The 1960s ushered in an era of human space exploration that has never been equaled. Humans traveled farther from our planet than ever before – not once but half a dozen times – and those journeys sparked the dreams and ambitions of millions.
And then we stopped. We flew robots to other planets. We put satellites and space stations into orbit. But people never again answered the call to leave our planet far behind in a quest for knowledge and opportunity, to open new horizons for others to follow.
Never – until now.
From Earth to the Moon – Again
NASA’s Artemis program is committed to landing American astronauts on the Moon again – to explore, to make discoveries and lay the foundation for a permanent and productive human presence.
This new NASA mission will do science – but also search for water to turn into oxygen and fuel, and for materials to build landing pads, housing and workspace.
NASA is designing a new spaceship called Orion to carry astronauts from Earth to lunar orbit, where a lander will deliver them to the Moon. Orion will climb into space on a massive new rocket called the Space Launch System.
Those few minutes of rocket flight are among the riskiest in the journey. The Space Launch System will battle gravity by burning nearly a million gallons of fuel at enormous temperature and pressure. The rocket must balance on that pillar of fire and settle into the right orbit with the precision of a star athlete scoring a goal.
A COMET on Earth
Helping to make that possible is Peraton’s software product OS/COMET. The men and women of Peraton developed and deployed it decades ago to monitor and control space vehicles and rocket launches.
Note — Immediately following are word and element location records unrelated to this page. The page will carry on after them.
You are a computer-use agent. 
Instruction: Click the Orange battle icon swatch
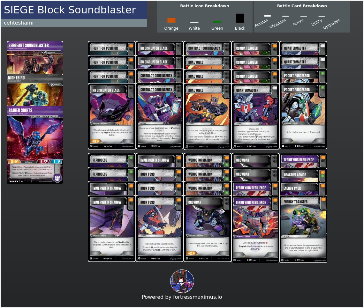pos(171,20)
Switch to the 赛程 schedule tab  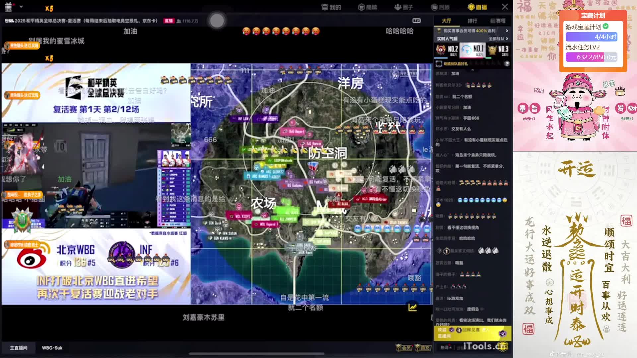pos(498,21)
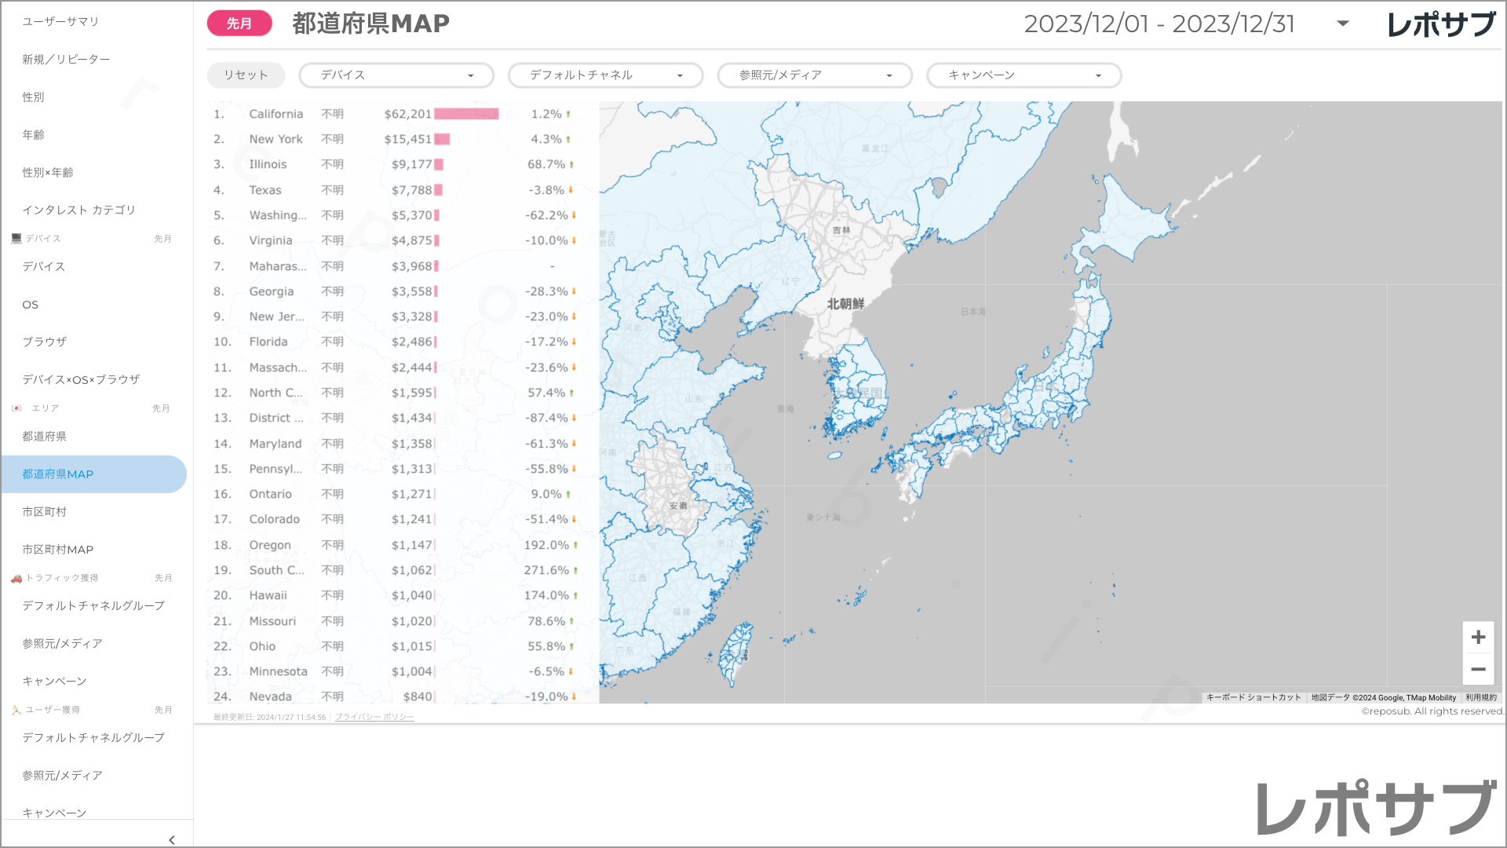
Task: Select 新規/リピーター in the sidebar
Action: (x=66, y=59)
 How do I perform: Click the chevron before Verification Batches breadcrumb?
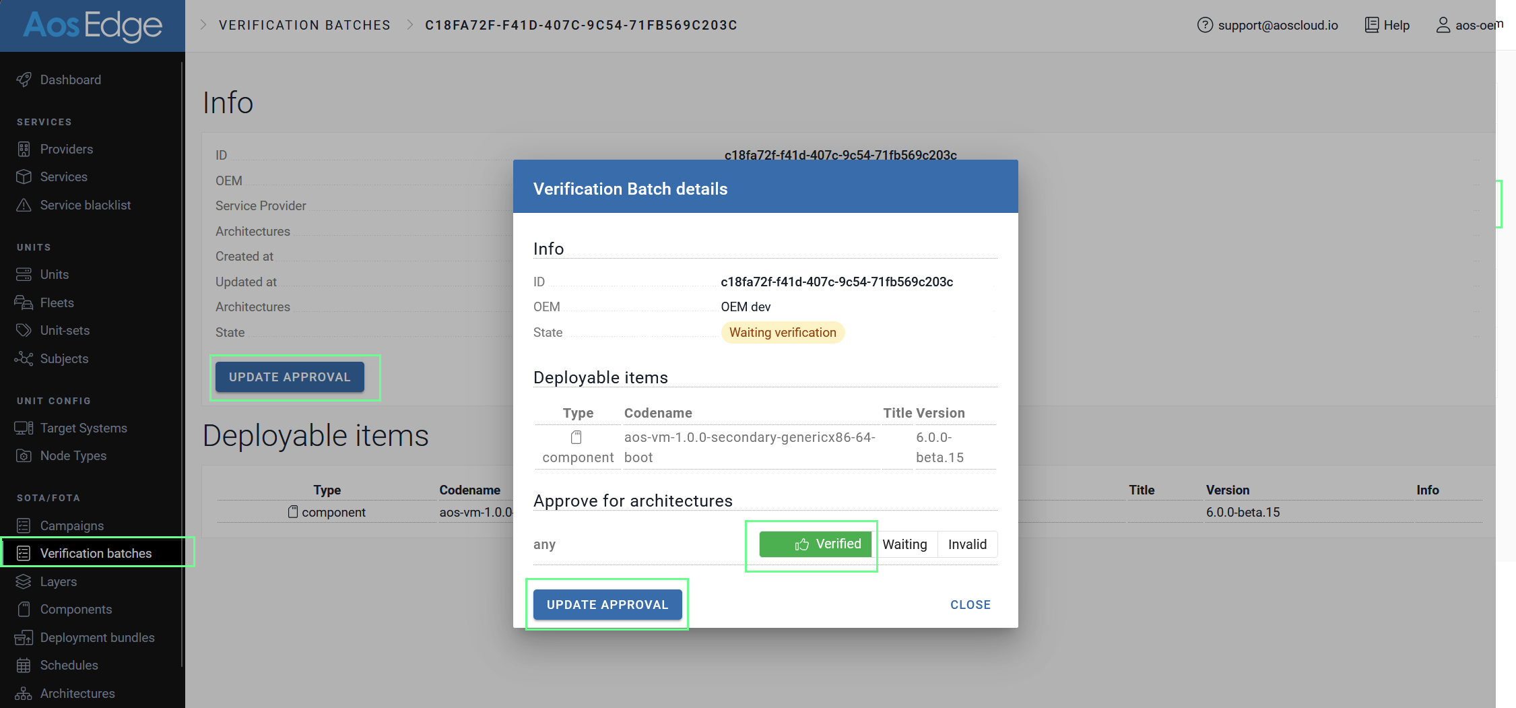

Improving and expanding year by year, OS/COMET is now one of the key platforms on the Artemis program, used to monitor and control the Orion spacecraft and the liftoff of the Space Launch System.
OS/COMET is one small part of a great adventure. Humanity’s return to the Moon keeps the promises made more than half a century ago. It also represents the first steps toward the next giant leap: from the Moon to Mars. Returning to the Moon, we begin to seize a greater destiny. To become a people who sail the vast darkness and silence of space as readily as we do the seas and skies of Earth. To ensure humanity’s future regardless of how our home planet changes.
That future begins now.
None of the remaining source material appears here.